## ASSIGNED TASK
When you reach the line containing "FlambeR (25, 711)" in the records below, start copying exactly, and stop once you have copied the line containing "Je příslušenstvím pro (663, 563)".

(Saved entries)
• • • • • • •

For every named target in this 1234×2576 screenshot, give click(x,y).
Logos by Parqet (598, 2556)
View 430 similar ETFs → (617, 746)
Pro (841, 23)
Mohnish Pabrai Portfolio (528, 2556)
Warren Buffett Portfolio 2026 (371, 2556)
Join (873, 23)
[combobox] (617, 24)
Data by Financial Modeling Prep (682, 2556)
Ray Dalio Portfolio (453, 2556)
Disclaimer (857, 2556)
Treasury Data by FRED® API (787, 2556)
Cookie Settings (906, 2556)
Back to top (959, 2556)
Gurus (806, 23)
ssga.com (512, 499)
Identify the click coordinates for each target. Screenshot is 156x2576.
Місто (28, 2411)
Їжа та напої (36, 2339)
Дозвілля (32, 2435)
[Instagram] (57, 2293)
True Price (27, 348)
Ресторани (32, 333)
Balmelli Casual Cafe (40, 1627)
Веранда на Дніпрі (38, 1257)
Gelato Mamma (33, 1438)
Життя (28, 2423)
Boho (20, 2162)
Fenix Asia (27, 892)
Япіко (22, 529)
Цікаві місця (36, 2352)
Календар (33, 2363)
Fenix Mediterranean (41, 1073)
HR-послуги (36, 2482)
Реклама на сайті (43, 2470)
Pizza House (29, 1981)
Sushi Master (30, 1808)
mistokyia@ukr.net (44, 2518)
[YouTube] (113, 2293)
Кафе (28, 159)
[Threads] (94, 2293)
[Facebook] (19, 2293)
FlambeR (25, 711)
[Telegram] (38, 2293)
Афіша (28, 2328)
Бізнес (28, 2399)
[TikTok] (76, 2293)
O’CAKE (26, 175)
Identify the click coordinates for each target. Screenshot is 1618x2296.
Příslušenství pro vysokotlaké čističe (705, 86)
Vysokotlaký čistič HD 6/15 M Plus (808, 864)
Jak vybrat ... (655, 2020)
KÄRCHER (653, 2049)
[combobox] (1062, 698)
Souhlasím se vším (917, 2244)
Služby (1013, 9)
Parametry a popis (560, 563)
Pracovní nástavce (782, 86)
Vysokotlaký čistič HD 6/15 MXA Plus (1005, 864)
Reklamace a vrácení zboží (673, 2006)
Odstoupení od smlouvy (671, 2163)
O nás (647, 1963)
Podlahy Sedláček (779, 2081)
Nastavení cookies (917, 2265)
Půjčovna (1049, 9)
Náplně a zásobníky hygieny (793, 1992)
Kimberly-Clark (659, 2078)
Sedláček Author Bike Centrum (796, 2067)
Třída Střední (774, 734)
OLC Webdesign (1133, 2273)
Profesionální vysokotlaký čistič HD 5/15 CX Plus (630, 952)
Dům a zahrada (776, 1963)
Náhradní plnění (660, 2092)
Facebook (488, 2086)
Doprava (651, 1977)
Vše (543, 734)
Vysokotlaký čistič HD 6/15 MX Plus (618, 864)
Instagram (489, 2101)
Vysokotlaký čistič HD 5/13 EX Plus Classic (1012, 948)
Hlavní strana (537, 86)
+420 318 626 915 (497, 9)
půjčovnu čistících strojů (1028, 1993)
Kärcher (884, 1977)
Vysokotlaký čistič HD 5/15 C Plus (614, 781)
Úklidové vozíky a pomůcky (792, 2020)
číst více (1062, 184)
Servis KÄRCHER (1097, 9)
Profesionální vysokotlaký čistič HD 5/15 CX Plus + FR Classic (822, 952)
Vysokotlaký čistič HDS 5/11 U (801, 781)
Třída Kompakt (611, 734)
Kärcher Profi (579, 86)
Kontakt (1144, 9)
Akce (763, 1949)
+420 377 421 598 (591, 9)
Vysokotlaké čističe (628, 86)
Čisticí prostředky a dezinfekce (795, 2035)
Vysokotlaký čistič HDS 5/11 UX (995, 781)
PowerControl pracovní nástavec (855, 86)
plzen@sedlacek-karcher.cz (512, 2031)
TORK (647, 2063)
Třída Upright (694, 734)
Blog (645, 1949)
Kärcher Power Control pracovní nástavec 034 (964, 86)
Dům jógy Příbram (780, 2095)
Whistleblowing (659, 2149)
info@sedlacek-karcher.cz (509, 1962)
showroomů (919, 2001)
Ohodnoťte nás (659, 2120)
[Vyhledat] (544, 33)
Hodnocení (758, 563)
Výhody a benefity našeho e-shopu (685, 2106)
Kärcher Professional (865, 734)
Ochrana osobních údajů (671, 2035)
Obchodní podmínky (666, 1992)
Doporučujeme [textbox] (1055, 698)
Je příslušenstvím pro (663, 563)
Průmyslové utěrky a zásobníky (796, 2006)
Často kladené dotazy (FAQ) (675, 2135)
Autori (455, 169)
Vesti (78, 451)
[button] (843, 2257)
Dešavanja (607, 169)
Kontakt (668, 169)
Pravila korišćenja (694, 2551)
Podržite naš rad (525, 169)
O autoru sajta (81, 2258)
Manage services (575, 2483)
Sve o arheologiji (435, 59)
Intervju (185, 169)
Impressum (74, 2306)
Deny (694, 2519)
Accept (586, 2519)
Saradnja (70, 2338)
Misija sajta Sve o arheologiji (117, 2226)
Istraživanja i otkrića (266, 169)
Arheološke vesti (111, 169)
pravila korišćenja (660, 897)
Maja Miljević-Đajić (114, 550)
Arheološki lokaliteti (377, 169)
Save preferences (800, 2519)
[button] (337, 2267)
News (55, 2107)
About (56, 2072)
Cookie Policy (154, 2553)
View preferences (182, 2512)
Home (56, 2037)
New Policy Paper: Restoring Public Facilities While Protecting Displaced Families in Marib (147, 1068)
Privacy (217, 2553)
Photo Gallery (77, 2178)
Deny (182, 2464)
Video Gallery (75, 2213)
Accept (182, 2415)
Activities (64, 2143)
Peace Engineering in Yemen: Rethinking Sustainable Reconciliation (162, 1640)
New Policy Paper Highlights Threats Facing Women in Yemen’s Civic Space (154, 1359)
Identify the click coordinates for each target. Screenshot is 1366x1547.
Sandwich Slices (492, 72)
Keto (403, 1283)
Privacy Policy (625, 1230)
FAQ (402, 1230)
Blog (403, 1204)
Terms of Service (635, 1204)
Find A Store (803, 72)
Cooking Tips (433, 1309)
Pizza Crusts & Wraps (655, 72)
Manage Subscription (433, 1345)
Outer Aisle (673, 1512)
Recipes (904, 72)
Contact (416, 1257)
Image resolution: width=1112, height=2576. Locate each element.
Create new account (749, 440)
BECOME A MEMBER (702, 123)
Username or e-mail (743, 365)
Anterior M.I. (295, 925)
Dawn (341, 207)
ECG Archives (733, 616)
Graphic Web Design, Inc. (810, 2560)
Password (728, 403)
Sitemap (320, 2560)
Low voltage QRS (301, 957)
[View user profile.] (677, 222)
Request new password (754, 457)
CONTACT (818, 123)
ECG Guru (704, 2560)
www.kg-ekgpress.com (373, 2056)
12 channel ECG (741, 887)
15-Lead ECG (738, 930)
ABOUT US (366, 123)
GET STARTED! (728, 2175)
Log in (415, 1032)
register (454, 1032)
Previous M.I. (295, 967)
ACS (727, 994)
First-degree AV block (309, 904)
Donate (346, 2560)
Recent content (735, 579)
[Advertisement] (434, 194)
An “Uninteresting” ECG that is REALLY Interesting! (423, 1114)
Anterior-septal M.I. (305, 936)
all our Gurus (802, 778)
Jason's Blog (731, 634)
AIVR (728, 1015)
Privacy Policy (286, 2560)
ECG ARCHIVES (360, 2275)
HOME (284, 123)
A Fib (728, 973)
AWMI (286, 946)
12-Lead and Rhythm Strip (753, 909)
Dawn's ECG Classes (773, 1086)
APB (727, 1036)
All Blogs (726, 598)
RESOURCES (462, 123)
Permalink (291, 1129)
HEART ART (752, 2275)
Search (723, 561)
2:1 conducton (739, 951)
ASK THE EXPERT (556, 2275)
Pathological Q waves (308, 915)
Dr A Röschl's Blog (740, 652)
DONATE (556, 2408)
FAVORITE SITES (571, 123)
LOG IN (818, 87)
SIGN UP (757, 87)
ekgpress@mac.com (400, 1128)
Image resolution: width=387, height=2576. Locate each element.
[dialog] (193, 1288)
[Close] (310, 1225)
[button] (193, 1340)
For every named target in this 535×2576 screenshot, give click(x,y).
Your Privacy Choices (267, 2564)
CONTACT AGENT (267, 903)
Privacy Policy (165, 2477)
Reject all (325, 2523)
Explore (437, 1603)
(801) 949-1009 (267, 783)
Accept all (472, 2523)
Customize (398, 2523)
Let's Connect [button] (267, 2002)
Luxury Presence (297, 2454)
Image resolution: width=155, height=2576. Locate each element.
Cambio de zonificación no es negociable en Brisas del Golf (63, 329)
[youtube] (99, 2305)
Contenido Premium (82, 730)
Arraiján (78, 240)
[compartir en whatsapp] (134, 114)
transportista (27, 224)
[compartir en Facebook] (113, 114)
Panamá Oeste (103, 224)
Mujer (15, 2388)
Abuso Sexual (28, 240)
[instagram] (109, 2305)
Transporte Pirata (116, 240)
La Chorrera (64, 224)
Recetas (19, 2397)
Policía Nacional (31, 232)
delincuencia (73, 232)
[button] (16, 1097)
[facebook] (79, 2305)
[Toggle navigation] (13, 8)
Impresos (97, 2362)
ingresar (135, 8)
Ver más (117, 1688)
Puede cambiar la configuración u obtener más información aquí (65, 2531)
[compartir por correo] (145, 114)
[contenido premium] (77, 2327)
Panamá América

• • • • • • •

## ANSWER TO THIS TASK
FlambeR (25, 711)
[Telegram] (38, 2293)
Афіша (28, 2328)
Бізнес (28, 2399)
[TikTok] (76, 2293)
O’CAKE (26, 175)
Identify the click coordinates for each target. Screenshot is 1618x2296.
Příslušenství pro vysokotlaké čističe (705, 86)
Vysokotlaký čistič HD 6/15 M Plus (808, 864)
Jak vybrat ... (655, 2020)
KÄRCHER (653, 2049)
[combobox] (1062, 698)
Souhlasím se vším (917, 2244)
Služby (1013, 9)
Parametry a popis (560, 563)
Pracovní nástavce (782, 86)
Vysokotlaký čistič HD 6/15 MXA Plus (1005, 864)
Reklamace a vrácení zboží (673, 2006)
Odstoupení od smlouvy (671, 2163)
O nás (647, 1963)
Podlahy Sedláček (779, 2081)
Nastavení cookies (917, 2265)
Půjčovna (1049, 9)
Náplně a zásobníky hygieny (793, 1992)
Kimberly-Clark (659, 2078)
Sedláček Author Bike Centrum (796, 2067)
Třída Střední (774, 734)
OLC Webdesign (1133, 2273)
Profesionální vysokotlaký čistič HD 5/15 CX Plus (630, 952)
Dům a zahrada (776, 1963)
Náhradní plnění (660, 2092)
Facebook (488, 2086)
Doprava (651, 1977)
Vše (543, 734)
Vysokotlaký čistič HD 6/15 MX Plus (618, 864)
Instagram (489, 2101)
Vysokotlaký čistič HD 5/13 EX Plus Classic (1012, 948)
Hlavní strana (537, 86)
+420 318 626 915 (497, 9)
půjčovnu čistících strojů (1028, 1993)
Kärcher (884, 1977)
Vysokotlaký čistič HD 5/15 C Plus (614, 781)
Úklidové vozíky a pomůcky (792, 2020)
číst více (1062, 184)
Servis KÄRCHER (1097, 9)
Profesionální vysokotlaký čistič HD 5/15 CX Plus + FR Classic (822, 952)
Vysokotlaký čistič HDS 5/11 U (801, 781)
Třída Kompakt (611, 734)
Kärcher Profi (579, 86)
Kontakt (1144, 9)
Akce (763, 1949)
+420 377 421 598 (591, 9)
Vysokotlaké čističe (628, 86)
Čisticí prostředky a dezinfekce (795, 2035)
Vysokotlaký čistič HDS 5/11 UX (995, 781)
PowerControl pracovní nástavec (855, 86)
plzen@sedlacek-karcher.cz (512, 2031)
TORK (647, 2063)
Třída Upright (694, 734)
Blog (645, 1949)
Kärcher Power Control pracovní nástavec 034 (964, 86)
Dům jógy Příbram (780, 2095)
Whistleblowing (659, 2149)
info@sedlacek-karcher.cz (509, 1962)
showroomů (919, 2001)
Ohodnoťte nás (659, 2120)
[Vyhledat] (544, 33)
Hodnocení (758, 563)
Výhody a benefity našeho e-shopu (685, 2106)
Kärcher Professional (865, 734)
Ochrana osobních údajů (671, 2035)
Obchodní podmínky (666, 1992)
Doporučujeme [textbox] (1055, 698)
Je příslušenstvím pro (663, 563)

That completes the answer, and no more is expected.